Володин совершает отчаянную попытку изменить ход истории. В канун Рождества он делает звонок из телефона-автомата в американское посольство, предупреждая о том, что на днях в Штатах должна состояться встреча советского разведчика с завербованным им американским ученым, встреча, в результате которой Советский Союз получит секрет американской атомной бомбы. Звонок бесполезный: американский посол, занятый хлопотами предстоящих праздничных рождественских каникул, не придает значения предупреждению незнакомца или принимает его за провокацию.

Но звонок зафиксирован МГБ, начинается поиск злоумышленника. «Мудрецы» из марфинской «шарашки» получают задание найти технический способ идентификации голоса звонившего. Это событие дает толчок стремительному развитию событий в последующие три дня, описанные в романе, способствует выявлению сути «идеи» каждого из героев, кристаллизации их позиций. Происходит их проверка выбором, который делает в этой ситуации каждый из «мудрецов». Но всему этому предшествует выбор и поступок Володина.

 

Выбор Рубина

Рубин – симпатичный, добрый, умный человек. Но он слепо подчиняется идеологической абстракции. Все, что не укладывается в марксистские схемы, для него либо не существует, либо является случайностью, «оплошностью истории».

Он филолог, германист, во время войны был майором в подразделении, обязанном вести пропаганду среди войск противника по их моральному разложению.

То, что он оказался в тюрьме, – конечно же, для него, без сомнения, ошибка. И то, что происходит сейчас на воле, в стране и что обсуждают герои: восстановление церкви, борьба с космополитами, – тоже. В соответствии с Единственно Верным Учением – это химеры.

На самом же деле, химеры – это то, чем он ослеплен, чем руководствуется; а восстановление церкви и борьба с космополитизмом прямо угрожают его существованию – его, еврея, полиглота (космополита), убежденного атеиста.

Он и в лагере остается марксистом и советским человеком, и ведет «безысходный яростный спор» с Сологдиным, защищая и идею коммунизма, и власть, которая упрятала его за решетку.

Рубин лично честен. Стукачом быть не может.

Но марксистское мировоззрение и идея социализма, верность этой идее делают его в конце концов виновником гибели Володина.

Он понадобился стране: «разжалованный, обесчещенный, вот понадобился и он! Вот и ему сейчас доведется посильно поработать на старуху-историю. Он снова в строю! Он снова – на защите Революции!»

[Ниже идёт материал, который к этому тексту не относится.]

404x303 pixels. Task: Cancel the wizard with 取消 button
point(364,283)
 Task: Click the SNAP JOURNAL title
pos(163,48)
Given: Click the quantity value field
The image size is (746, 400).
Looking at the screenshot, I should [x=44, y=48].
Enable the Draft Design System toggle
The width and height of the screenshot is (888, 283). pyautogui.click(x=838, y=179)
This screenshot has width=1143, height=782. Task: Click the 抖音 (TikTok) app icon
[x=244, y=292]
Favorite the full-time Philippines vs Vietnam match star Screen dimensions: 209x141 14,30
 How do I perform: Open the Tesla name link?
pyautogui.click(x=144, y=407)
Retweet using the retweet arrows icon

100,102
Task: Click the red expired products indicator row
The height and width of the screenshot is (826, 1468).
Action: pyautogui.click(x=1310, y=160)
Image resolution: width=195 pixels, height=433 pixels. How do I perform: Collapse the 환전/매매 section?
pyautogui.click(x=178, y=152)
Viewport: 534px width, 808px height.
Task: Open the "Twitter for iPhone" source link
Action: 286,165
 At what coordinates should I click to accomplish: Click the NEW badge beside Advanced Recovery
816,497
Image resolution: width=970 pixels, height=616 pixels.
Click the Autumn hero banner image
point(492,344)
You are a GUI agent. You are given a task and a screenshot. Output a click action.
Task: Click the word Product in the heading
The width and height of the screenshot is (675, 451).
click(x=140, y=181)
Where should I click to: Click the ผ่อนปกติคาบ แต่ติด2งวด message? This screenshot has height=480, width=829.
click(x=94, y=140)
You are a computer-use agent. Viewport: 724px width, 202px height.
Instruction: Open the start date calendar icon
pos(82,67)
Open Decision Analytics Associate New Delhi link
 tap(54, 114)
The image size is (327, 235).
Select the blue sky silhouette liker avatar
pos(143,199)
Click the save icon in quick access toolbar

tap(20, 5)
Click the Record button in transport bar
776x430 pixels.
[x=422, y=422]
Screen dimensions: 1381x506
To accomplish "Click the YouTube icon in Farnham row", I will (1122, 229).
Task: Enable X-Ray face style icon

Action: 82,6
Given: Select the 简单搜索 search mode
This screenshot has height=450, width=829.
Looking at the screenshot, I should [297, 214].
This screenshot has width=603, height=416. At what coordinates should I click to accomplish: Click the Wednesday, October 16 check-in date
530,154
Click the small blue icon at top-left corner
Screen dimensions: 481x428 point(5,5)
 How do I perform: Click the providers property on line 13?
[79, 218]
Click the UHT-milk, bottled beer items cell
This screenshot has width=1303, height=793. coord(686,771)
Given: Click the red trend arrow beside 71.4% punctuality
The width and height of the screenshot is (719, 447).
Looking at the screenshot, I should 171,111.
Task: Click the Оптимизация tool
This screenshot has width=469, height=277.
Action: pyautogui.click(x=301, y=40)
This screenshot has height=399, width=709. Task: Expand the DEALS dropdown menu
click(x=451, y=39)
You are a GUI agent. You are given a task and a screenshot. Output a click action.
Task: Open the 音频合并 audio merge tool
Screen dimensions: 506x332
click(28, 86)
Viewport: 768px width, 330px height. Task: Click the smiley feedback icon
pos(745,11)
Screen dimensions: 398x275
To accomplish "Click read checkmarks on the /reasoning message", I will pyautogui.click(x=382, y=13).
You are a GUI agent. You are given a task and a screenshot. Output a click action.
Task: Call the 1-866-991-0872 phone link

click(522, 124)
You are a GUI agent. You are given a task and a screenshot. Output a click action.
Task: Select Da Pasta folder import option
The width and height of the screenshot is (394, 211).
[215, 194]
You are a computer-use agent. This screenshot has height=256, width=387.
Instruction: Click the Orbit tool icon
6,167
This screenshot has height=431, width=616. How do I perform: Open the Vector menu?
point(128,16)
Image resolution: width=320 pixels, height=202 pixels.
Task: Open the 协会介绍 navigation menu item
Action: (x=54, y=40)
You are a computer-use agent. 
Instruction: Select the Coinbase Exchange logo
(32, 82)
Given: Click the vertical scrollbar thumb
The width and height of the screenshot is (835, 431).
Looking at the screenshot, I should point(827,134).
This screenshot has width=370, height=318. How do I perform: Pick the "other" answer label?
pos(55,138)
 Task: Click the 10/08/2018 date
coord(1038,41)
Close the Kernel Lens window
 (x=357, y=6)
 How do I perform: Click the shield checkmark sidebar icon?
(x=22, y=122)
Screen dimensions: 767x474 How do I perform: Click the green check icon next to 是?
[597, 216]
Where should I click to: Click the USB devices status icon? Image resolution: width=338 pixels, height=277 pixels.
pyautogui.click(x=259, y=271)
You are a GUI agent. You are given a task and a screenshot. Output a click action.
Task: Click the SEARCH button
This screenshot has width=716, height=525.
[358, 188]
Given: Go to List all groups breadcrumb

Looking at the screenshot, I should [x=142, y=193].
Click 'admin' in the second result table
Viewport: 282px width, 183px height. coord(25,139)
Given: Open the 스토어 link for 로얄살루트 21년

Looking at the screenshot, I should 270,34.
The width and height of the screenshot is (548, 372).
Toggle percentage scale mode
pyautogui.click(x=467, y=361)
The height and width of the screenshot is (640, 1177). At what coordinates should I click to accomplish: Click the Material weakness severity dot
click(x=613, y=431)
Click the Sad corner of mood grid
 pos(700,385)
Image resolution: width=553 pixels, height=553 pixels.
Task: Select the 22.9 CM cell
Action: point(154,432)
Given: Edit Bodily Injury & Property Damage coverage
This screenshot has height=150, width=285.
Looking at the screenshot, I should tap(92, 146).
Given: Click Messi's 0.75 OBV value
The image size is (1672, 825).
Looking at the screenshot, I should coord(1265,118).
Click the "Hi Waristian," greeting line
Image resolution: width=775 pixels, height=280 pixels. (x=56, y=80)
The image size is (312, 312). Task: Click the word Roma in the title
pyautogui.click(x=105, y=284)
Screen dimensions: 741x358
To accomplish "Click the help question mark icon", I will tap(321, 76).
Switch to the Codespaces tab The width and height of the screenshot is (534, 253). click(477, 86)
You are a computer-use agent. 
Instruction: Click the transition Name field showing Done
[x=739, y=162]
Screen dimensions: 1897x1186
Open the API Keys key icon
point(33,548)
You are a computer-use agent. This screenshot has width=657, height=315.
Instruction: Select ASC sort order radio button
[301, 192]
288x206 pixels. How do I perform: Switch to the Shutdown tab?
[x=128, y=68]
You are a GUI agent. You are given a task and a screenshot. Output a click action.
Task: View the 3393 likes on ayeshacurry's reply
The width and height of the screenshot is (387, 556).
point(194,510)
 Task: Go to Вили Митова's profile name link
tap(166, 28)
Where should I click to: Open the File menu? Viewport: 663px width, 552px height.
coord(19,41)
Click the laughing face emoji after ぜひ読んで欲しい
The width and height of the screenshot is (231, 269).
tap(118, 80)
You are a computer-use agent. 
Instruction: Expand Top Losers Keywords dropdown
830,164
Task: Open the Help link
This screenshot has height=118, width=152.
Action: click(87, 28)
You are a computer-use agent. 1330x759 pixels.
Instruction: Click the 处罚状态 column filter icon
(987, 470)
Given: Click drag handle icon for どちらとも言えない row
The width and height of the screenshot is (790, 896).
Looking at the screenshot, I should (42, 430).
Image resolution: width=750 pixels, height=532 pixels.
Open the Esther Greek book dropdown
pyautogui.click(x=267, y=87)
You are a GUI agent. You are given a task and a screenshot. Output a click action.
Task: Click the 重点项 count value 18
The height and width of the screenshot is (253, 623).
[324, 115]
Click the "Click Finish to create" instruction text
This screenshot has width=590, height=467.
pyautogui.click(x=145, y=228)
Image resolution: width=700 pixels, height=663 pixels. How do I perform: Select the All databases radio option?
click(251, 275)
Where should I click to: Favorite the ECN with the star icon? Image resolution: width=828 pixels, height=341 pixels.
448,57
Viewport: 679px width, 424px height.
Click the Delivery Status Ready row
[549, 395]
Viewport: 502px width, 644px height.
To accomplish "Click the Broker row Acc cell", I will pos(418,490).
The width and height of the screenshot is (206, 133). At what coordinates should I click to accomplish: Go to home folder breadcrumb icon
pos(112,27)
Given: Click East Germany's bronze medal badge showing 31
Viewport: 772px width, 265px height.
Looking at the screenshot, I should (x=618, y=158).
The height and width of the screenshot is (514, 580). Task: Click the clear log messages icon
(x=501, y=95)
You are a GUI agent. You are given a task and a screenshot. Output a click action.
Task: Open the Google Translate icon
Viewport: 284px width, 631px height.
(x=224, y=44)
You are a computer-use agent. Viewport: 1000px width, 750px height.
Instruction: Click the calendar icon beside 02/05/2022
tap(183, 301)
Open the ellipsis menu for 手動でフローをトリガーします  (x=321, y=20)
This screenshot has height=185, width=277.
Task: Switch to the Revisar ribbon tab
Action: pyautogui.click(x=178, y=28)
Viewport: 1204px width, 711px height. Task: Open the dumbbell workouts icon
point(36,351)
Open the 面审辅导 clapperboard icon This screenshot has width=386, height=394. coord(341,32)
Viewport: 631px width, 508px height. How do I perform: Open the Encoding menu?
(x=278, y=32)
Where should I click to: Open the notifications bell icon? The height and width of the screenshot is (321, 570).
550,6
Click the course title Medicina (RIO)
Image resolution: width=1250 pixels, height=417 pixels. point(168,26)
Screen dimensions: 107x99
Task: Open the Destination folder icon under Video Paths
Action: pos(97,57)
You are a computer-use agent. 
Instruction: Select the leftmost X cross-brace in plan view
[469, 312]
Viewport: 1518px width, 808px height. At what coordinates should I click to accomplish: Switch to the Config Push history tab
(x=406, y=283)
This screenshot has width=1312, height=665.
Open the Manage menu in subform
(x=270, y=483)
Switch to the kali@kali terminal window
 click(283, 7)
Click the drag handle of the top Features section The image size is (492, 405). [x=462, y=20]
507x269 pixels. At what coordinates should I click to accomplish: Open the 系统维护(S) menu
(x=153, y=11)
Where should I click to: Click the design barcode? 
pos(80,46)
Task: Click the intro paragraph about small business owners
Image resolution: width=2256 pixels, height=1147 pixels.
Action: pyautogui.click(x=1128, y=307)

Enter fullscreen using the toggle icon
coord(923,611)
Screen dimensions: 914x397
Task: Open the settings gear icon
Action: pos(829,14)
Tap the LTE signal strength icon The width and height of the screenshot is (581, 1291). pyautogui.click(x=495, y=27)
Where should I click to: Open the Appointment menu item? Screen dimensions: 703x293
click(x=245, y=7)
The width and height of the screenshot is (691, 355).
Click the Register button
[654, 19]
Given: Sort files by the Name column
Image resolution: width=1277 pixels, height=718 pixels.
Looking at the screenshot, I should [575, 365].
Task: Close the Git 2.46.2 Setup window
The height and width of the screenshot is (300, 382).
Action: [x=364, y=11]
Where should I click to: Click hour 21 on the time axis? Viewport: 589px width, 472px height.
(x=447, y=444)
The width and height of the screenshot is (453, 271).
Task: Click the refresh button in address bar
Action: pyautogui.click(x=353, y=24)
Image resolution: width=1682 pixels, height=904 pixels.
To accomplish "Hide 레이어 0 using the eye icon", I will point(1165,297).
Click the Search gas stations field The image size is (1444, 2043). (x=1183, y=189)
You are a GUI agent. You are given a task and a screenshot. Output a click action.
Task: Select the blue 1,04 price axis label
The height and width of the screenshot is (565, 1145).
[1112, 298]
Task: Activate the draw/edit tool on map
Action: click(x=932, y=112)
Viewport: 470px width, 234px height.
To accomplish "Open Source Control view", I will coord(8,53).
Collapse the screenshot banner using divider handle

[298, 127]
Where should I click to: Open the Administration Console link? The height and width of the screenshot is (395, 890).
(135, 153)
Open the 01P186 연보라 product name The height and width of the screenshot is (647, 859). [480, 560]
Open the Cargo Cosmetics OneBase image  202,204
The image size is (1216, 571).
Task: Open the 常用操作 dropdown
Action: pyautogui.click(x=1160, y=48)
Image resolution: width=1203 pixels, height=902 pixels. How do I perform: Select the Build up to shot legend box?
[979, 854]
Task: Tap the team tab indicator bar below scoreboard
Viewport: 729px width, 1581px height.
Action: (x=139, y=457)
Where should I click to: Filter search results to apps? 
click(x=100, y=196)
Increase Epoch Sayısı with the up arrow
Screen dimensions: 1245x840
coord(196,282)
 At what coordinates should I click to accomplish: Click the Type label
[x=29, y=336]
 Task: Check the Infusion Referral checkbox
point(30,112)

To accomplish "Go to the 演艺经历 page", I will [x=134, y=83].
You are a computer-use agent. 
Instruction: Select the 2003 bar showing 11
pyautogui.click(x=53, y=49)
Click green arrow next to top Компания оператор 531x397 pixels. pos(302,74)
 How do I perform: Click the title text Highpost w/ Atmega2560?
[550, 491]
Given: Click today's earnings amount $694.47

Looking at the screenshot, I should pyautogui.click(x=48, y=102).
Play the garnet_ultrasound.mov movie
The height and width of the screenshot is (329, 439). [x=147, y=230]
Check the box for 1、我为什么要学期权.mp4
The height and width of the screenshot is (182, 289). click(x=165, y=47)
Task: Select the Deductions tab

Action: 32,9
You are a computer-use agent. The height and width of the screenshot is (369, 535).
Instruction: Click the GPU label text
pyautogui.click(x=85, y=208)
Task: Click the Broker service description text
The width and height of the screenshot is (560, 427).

Для идеи, для страны (а не для Сталина, которого он не любит) – он, не задумываясь, совершает свой выбор: помогает обнаружить автора телефонного звонка в американское посольство по магнитофонной записи голоса.

Это роковой для Иннокентия Володина выбор.

И Володин попадает на Лубянку.

Выбор Сологдина

 

Сологдин сложнее, хотя тоже зациклен, зашорен своей идеей. Он яростный, последовательный враг режима. Все марксистское, советское, социалистическое в любых обличиях он отвергает с порога.

На первый взгляд, этот герой вроде бы «почвенник», даже славянофил. По происхождению аристократ, русский дворянин. Он даже изобрел и последовательно применяет так называемый «язык предельной ясности» – русский язык, лишенный каких бы то ни было иноземных заимствований.

Если русского эквивалента заимствованного слова нет, он создает свой неологизм из русских морфем: как когда-то в начале Х1Х века «шишковисты» вместо «галош» говорили «мокроступы», так Сологдин заменяет любое иностранное слово своим, пусть изобретенным, но русским, например, вместо слова «сфера» говорит: «ошарие».

Власти он враждебен и готов отдать ей свой талант математика только ради того, чтобы взамен обрести свободу.

А русскость его оказывается лишь маскировкой, личиной – до 69 главы («Под закрытым забралом»).

Здесь он вдруг обнаруживает такую же, как к власти, ненависть и к своей стране, и к своему народу, его истории, вплоть до Александра Невского. К тому же, оказывается, он яростный враг православия:

«Все народы, имевшие несчастья быть православными, поплатились несколькими веками рабства! Православная церковь не могла противостоять государству! Безбожный народ был беззащитен! И получилась (с принятием православия С.С.) косопузая страна рабов».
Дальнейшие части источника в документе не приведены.